M: We’re planners, which means we innately like to have control. In order to let go, it’s important for us to clearly define our goals and paint the picture of what success looks like. I’m an only child and a Virgo. Letting go of control is the antithesis of my innate being, but we’ve hired a team of people who are also leaders, and entrepreneurial themselves, and who we trust wholeheartedly to represent our brand. We’re not bringing people on to simply do tasks, but to complete our team and contribute their own valuable skills.
What have you learned about each other working as partners for so long?
A: We describe our relationship as a professional, life partnership. We have grown to be completely open and honest with each other. We can pinpoint different areas where one of us shines and the other needs support. We also take it to the next level and have taken countless personality assessments to utilize psychoanalytical techniques to pinpoint our strengths and weaknesses.
What networking and professional organizations in Middle Tennessee have helped you to grow your business?
M: We’re involved with Scale Nashville, a competitive training program focused on scaling your business, put on by Chamber of Commerce. In this course, we’re learning to treat our business as if we’re franchising (even though that’s not an immediate goal of ours). This has been very valuable.
A: One general tip for involvement in professional organizations is you only have so much time and money to devote to memberships and fees, so be strategic. We don’t go into an event industry specific organization expecting to leave with a client. We do leave with a sense of community or camaraderie. Other organizations or networking events are better suited for strategic business development and brand alignment, like the Chamber of Commerce, for example. Know what your goals are and what you’re hoping to accomplish before signing up for everything in town.
What parts of your business are you hoping to expand in 2019?
M: We have naturally grown in the experiential marketing arena. People are looking to be more creative and there’s a growing trend toward experiences rather than traditional campaigns or events. Our clients want to touch and feel and do.
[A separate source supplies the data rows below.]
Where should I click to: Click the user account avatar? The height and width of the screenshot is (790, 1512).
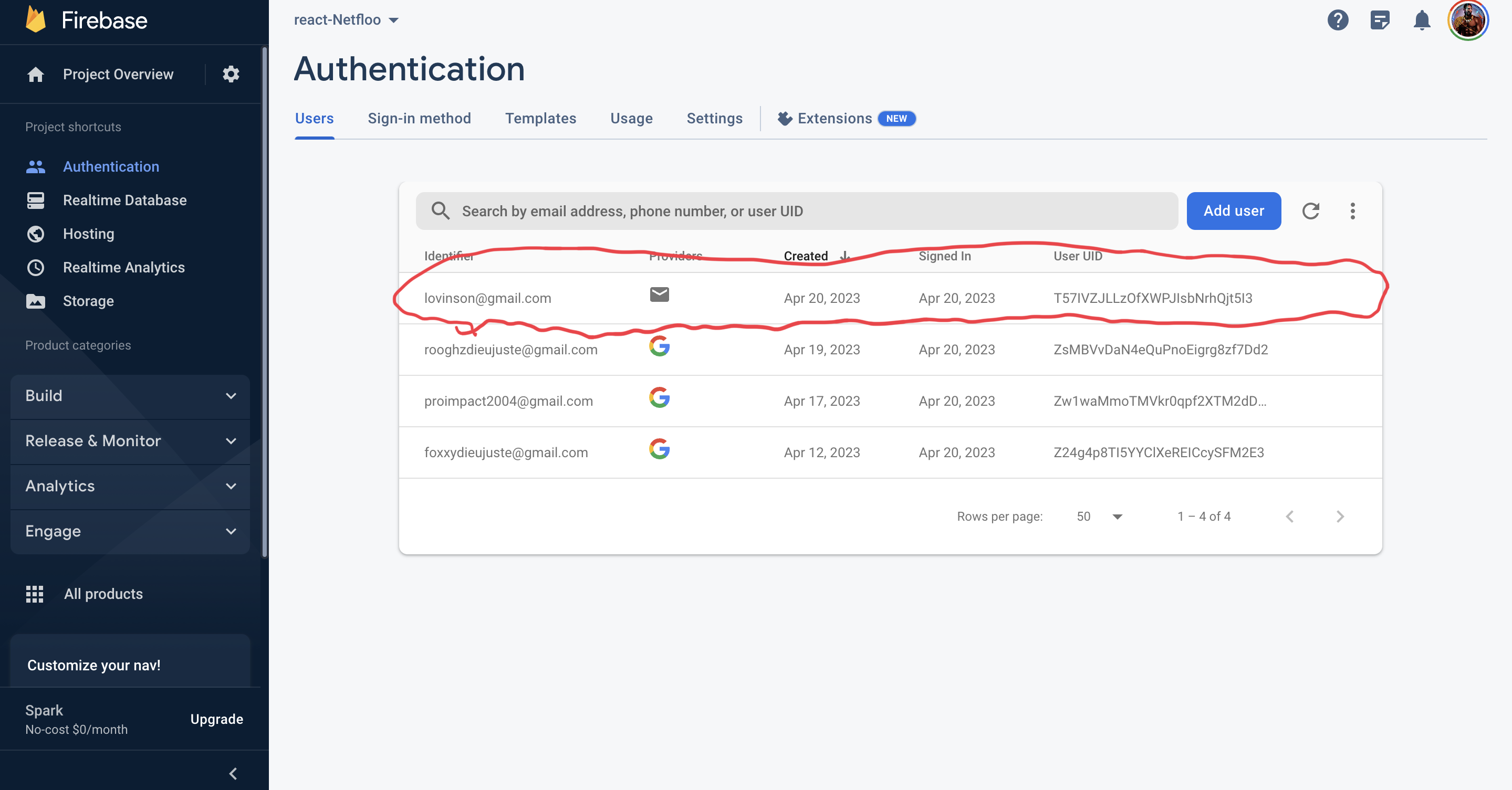click(1467, 20)
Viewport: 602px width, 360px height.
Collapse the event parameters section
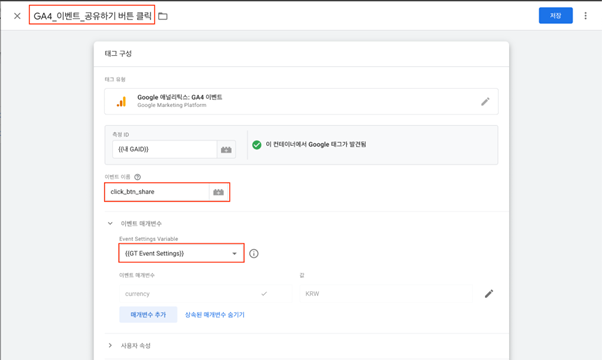[110, 223]
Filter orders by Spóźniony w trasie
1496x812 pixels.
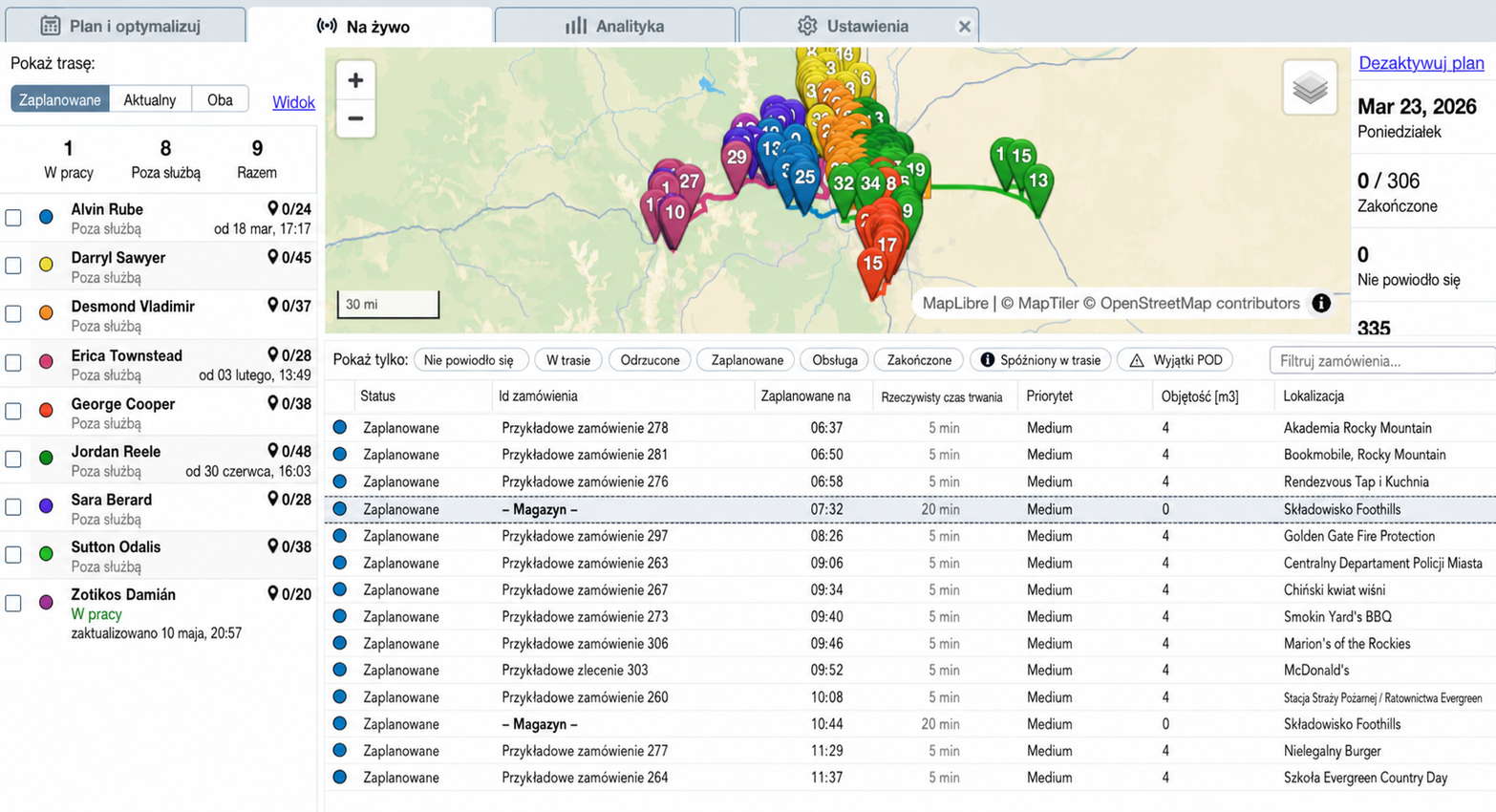tap(1040, 360)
M: An example of this is a fun partnership we have with BarkBox. During CMA Fest, we worked with BarkBox to manage five days’ worth of dog friendly activities in Nashville designed from the dog’s perspective, as well as the dog owner’s. Their goal as a company is to be more than a toy and treat company. They want to be physical and interactive and connected with their customers. This is the essence of experiential marketing.
Amanda, as a mother, how has your professional life changed when your daughter was born?
Both of my parents worked for themselves and were usually working from home when I was a child. I knew I wanted to have my own business and I was always thinking ahead to a space where I could have my child with me and work as well. The day-to-day is very challenging, but also worthwhile. There are days when my daughter is with us and doing well and well-behaved and other days when she wants to chime in.
The most valuable lesson that I’ve learned as a mother is that time flies. That has never felt more real than when you’re pregnant or when you have a baby. Time really slips through your fingers. This can be very grounding. It makes me realize it’s okay to slow down every once in a while, and take a break with her. It also makes me realize I need to accept help from my team, partner, business partner, sitter, etc.
M: We are opening our second 8th and Roast on Charlotte any day now and that business has a lot of opportunity. Every new office, hotel and company needs delicious coffee. Look for 8th and Roast coffee wherever you may go.